Beijing, 14 fev (Xinhua) -- O Supremo Tribunal Popular da China divulgou novos casos orientadores sobre responsabilidade criminal por violações de segurança rodoviária, esclarecendo que os motoristas mantêm total responsabilidade pela direção segura, mesmo após ativarem tecnologias de direção assistida.
Os cinco casos orientadores, publicados na sexta-feira, visam resolver disputas na prática judicial e unificar os padrões para julgar casos semelhantes.
O esclarecimento surge em meio à adoção generalizada de recursos de automação parcial, o que levou alguns motoristas a se envolverem em comportamentos perigosos, como brincar com seus telefones ou dormir enquanto o sistema está ativado.
Em casos mais graves, os motoristas adulteraram os mecanismos de segurança para permitir uma condução prolongada sem as mãos no volante, representando uma ameaça significativa à segurança no trânsito, afirmou o mais alto tribunal.
O tribunal detalhou um caso específico para ilustrar o princípio da responsabilidade do motorista. Neste incidente, o réu, Wang, consumiu bebida alcoólica antes de ativar a função de condução assistida do seu veículo. Para contornar a monitorização do sistema, utilizou um dispositivo instalado ilegalmente que permitia ao veículo funcionar sem supervisão humana eficaz. Wang mudou-se então para o banco do passageiro e adormeceu.

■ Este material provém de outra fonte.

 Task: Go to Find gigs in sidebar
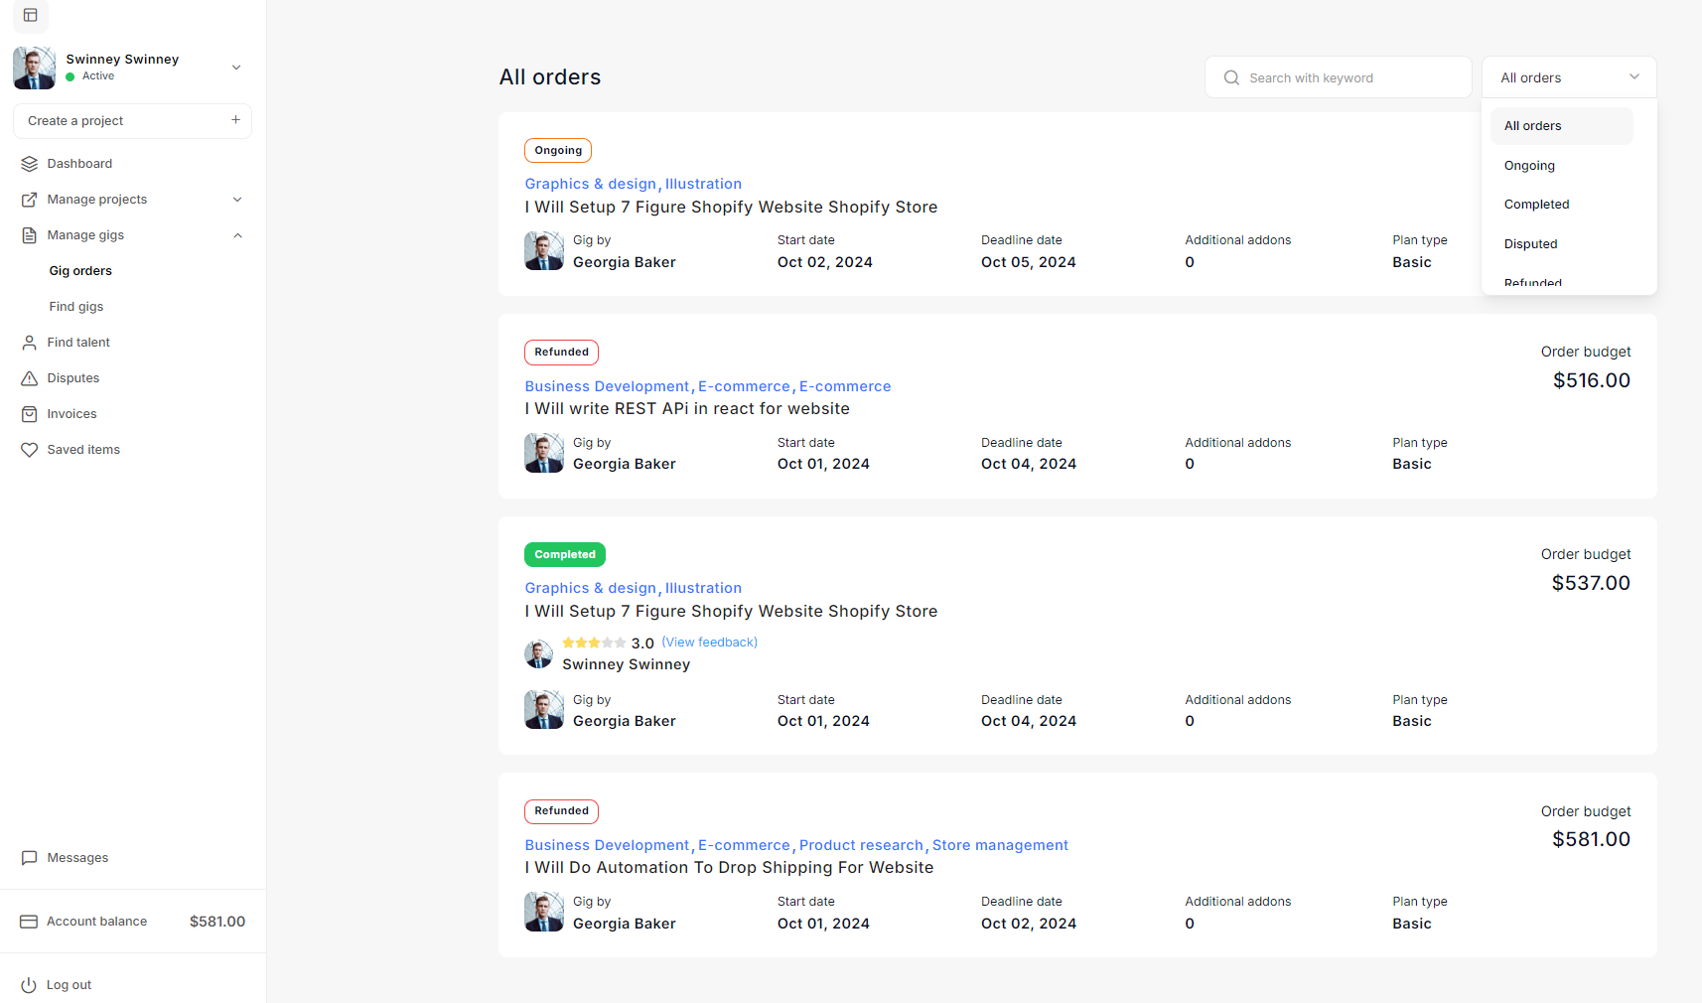click(76, 307)
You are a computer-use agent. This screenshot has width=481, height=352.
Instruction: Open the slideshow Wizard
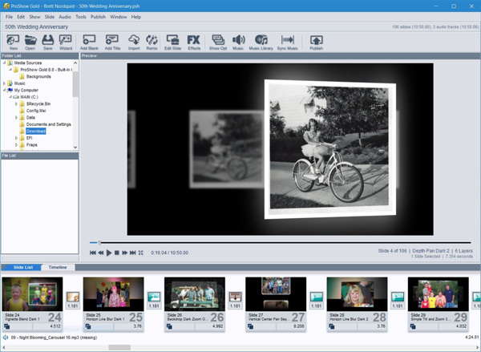tap(65, 42)
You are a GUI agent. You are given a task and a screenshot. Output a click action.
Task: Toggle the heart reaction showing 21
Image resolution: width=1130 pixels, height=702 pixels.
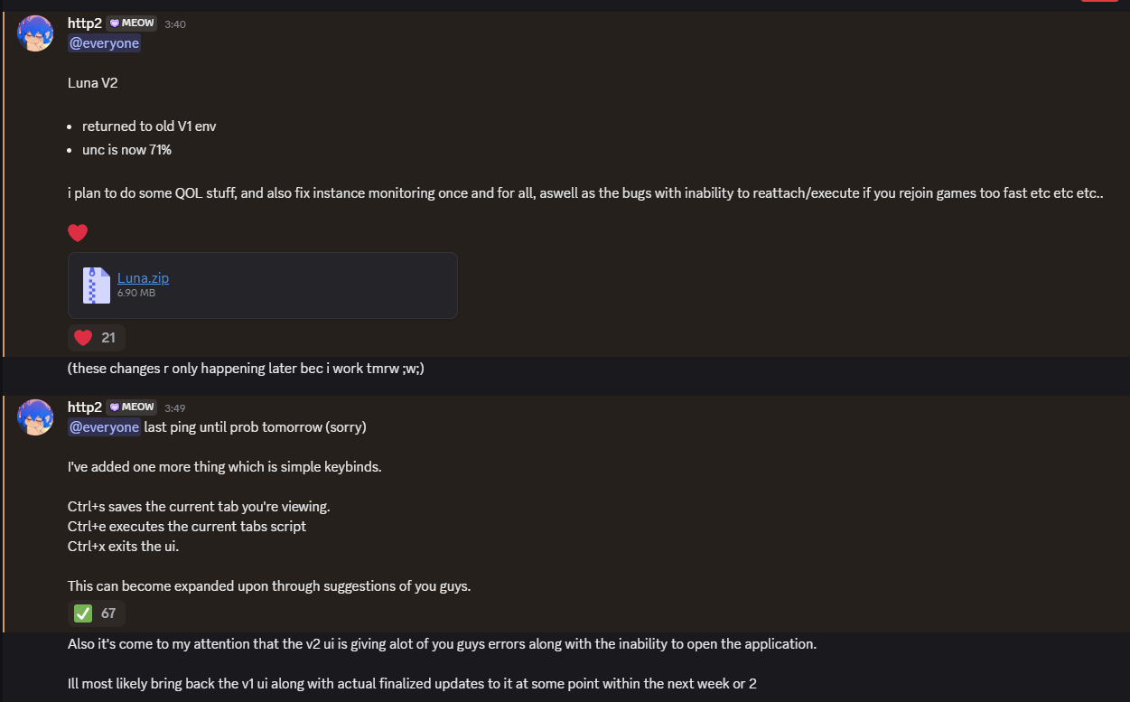coord(96,338)
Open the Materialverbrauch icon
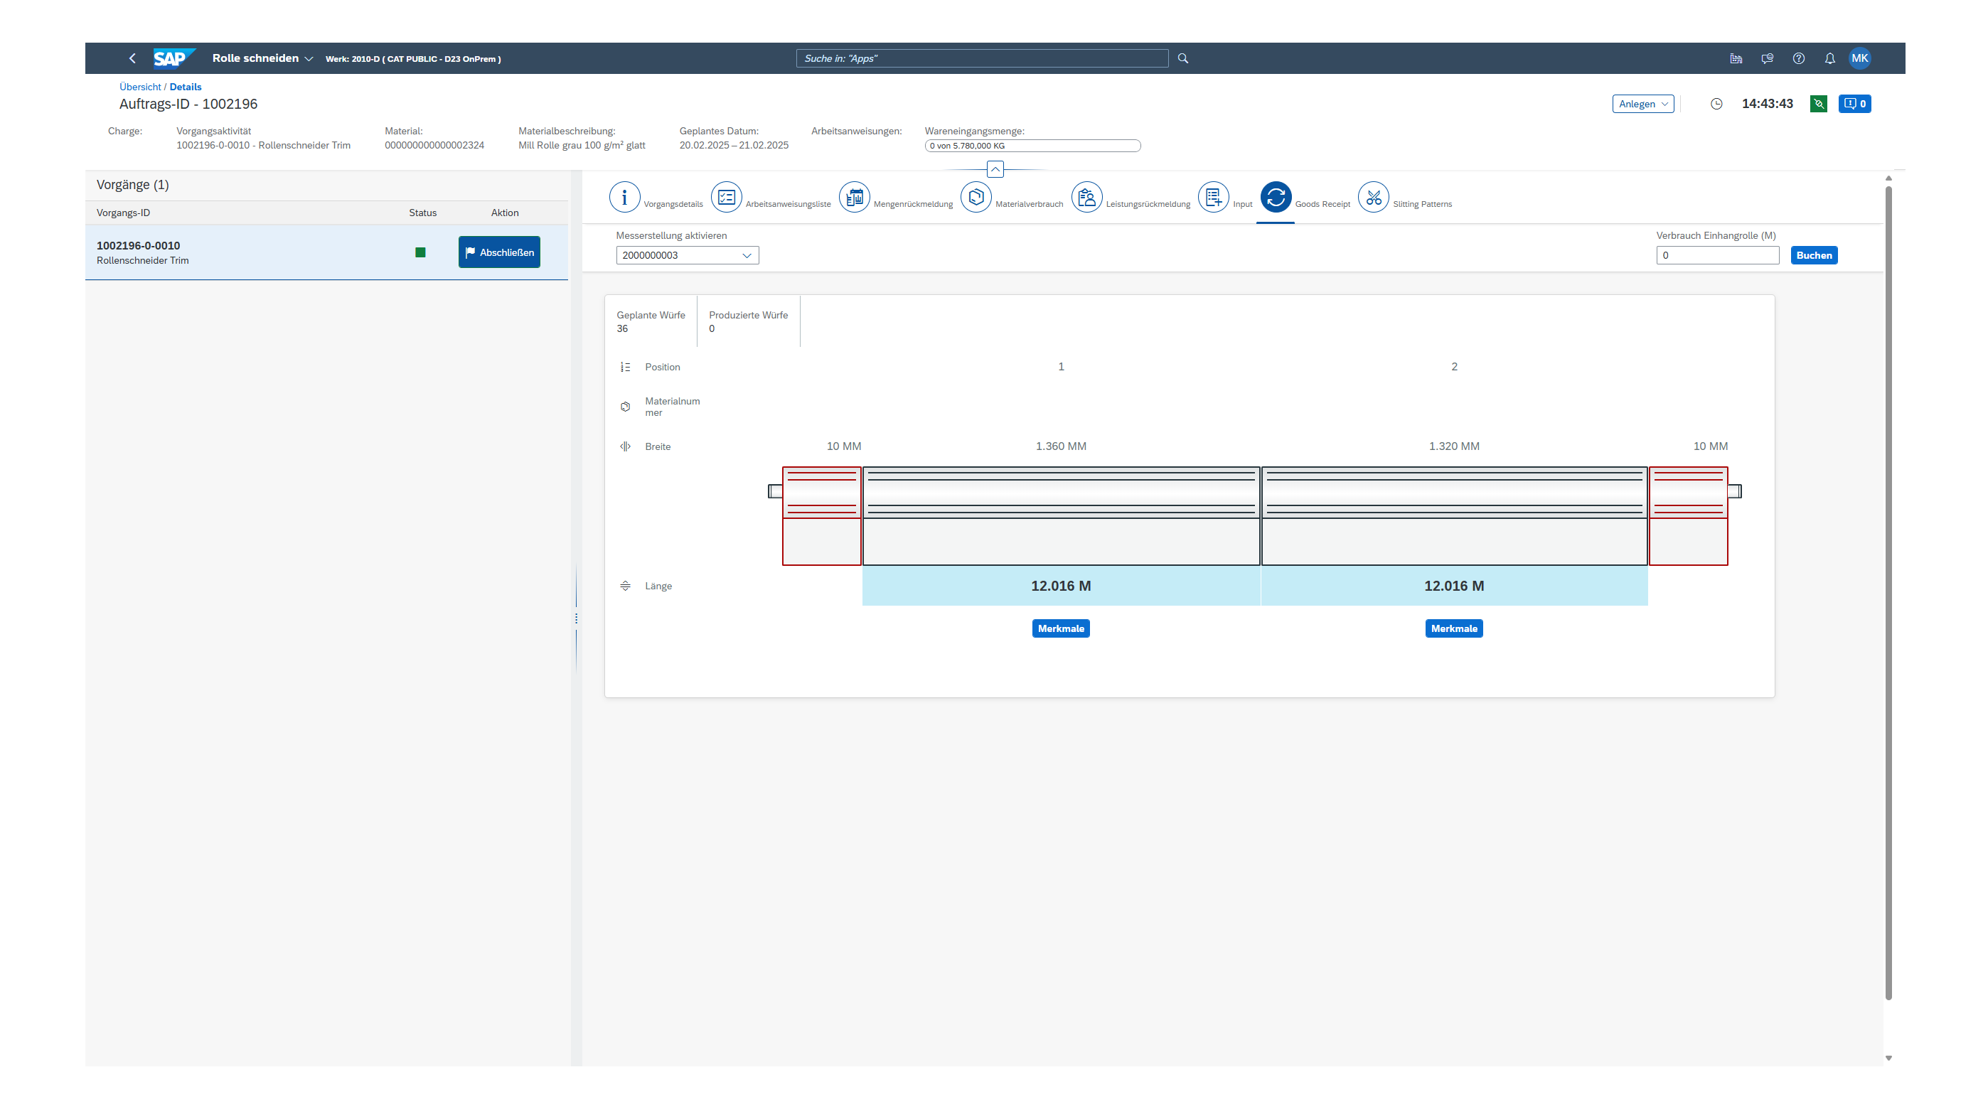Image resolution: width=1988 pixels, height=1104 pixels. tap(975, 197)
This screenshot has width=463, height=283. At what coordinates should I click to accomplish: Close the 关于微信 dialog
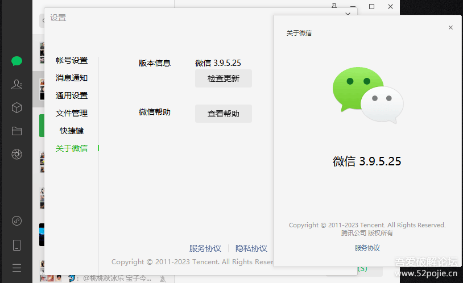tap(450, 27)
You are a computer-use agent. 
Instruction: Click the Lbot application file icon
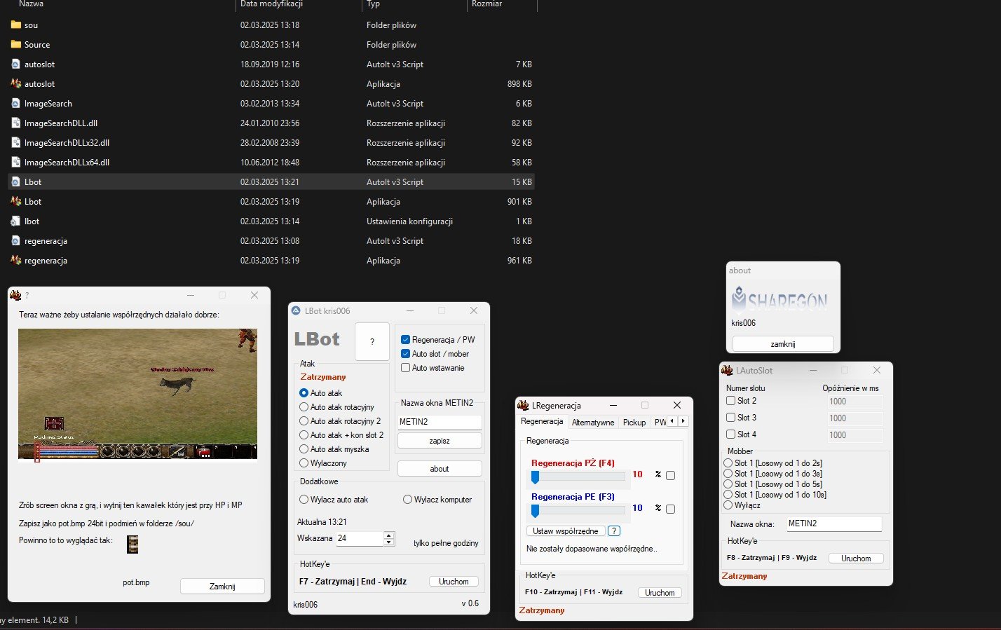pyautogui.click(x=15, y=201)

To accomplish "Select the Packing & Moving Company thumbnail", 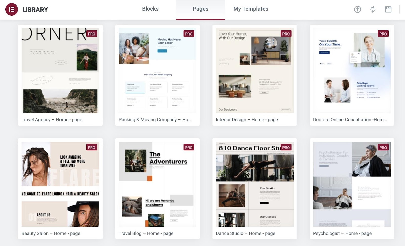I will tap(157, 71).
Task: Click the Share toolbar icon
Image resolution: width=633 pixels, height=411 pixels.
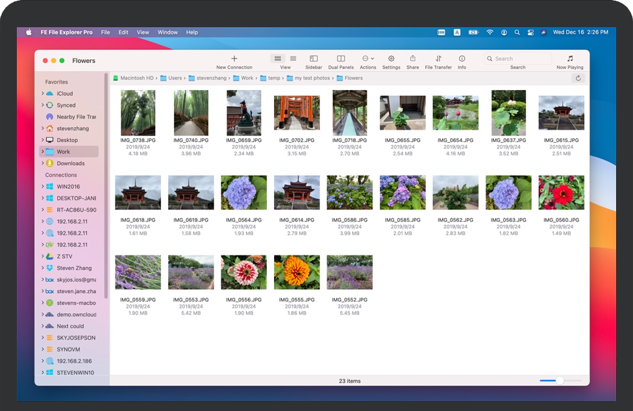Action: pos(412,59)
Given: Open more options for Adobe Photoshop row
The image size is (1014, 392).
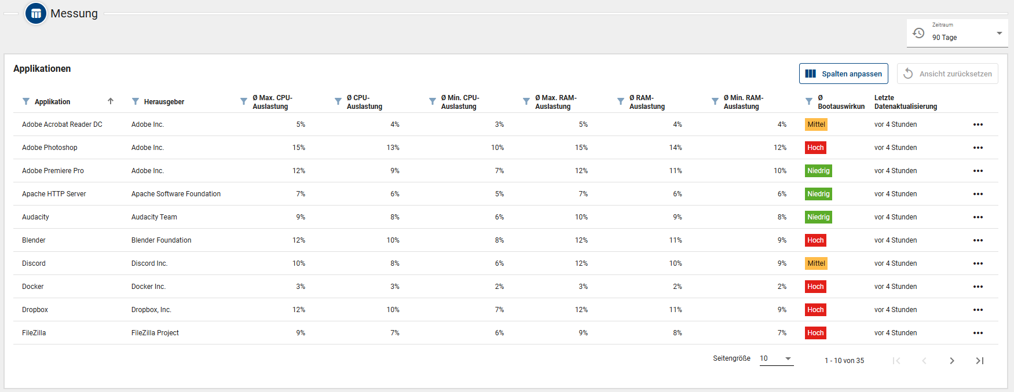Looking at the screenshot, I should (x=978, y=148).
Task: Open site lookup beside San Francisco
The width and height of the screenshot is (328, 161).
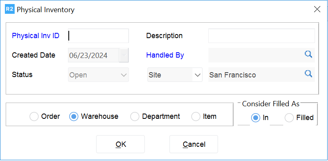Action: (308, 74)
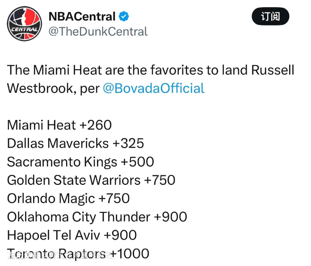Click the word "Westbrook, per" in the tweet

point(53,88)
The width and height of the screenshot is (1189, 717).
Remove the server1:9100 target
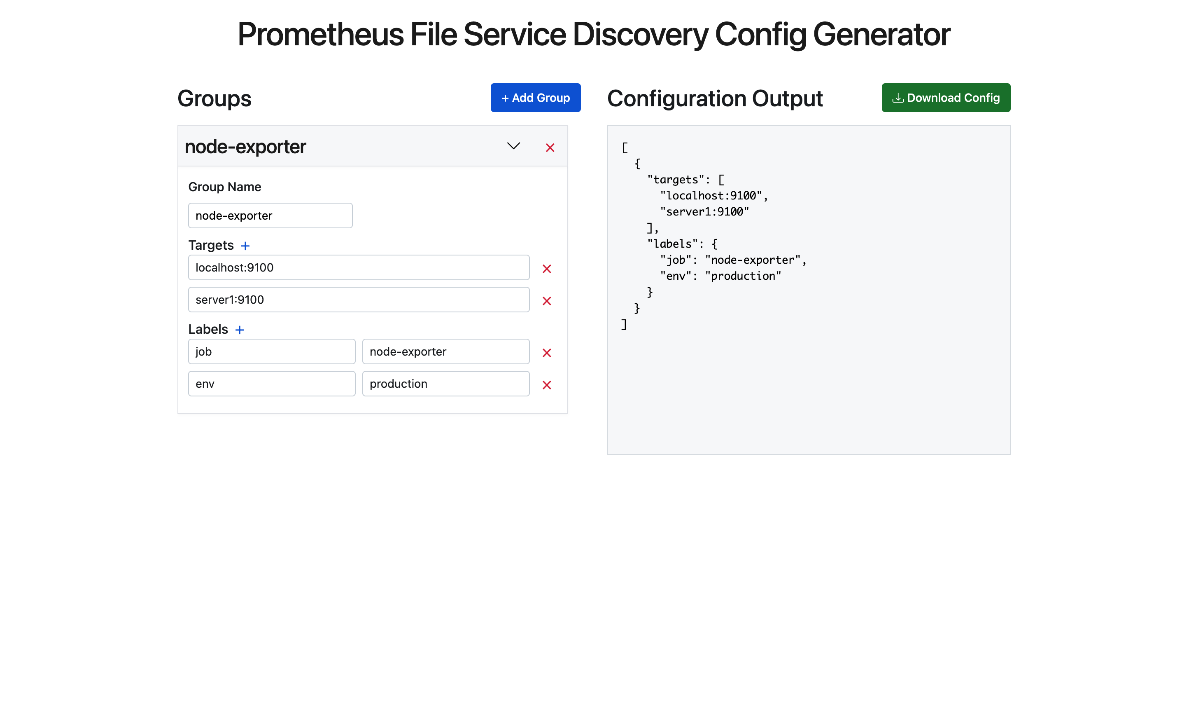pyautogui.click(x=546, y=301)
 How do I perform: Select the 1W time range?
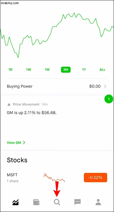tap(29, 70)
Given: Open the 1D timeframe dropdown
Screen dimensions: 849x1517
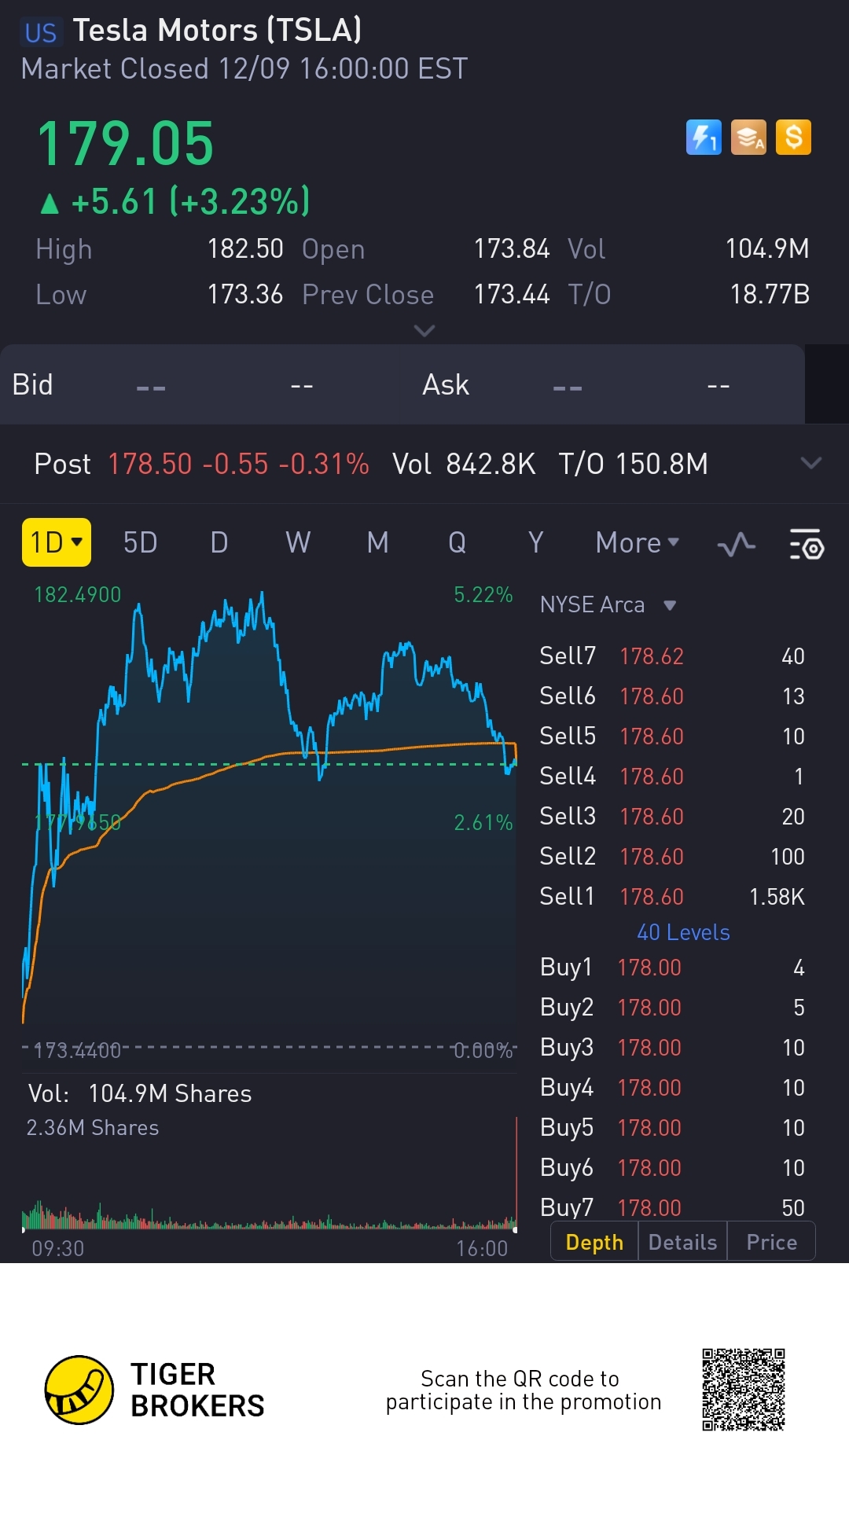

O veículo parou perto do destino pretendido, onde bloqueou a estrada. Passantes descobriram Wang dormindo no veículo e alertaram a polícia.
Wang foi posteriormente condenado pelo crime de direção perigosa. Ele foi sentenciado a um mês e 15 dias de detenção criminal e multado em 4 mil yuans (US$ 580).
O caso estabelece um precedente claro: os sistemas de condução assistida no veículo não substituem o motorista como operador principal, e os motoristas mantêm total responsabilidade pela condução segura, mesmo após ativarem tais recursos, afirmou o supremo tribunal.
Um motorista que ativa a condução assistida e usa acessórios instalados ilegalmente para evitar o monitoramento do sistema tem total responsabilidade legal, mesmo que não esteja fisicamente no banco do motorista ou controlando manualmente o veículo, acrescentou.
O esclarecimento judicial chega em um momento em que a China mantém sua posição como maior produtora e vendedora de automóveis do mundo, com tanto produção quanto vendas superiores a 34 milhões de unidades em 2025. O país também lidera o setor global de veículos movidos a nova energia, com suas empresas de tecnologia e montadoras investindo pesadamente no desenvolvimento de tecnologia de direção autônoma.
À medida que o setor experimenta um rápido crescimento, as autoridades chinesas estão reforçando a supervisão regulatória para melhorar os padrões de segurança.
No mês passado, o governo divulgou uma nova norma técnica nacional obrigatória, relativa à segurança das maçanetas das portas dos veículos. De acordo com essa regulamentação, a produção de carros novos com maçanetas retráteis - comuns em muitos veículos modernos - será proibida a partir de 1º de janeiro de 2027. A medida visa evitar situações em que as portas não possam ser abertas do lado de fora após um acidente.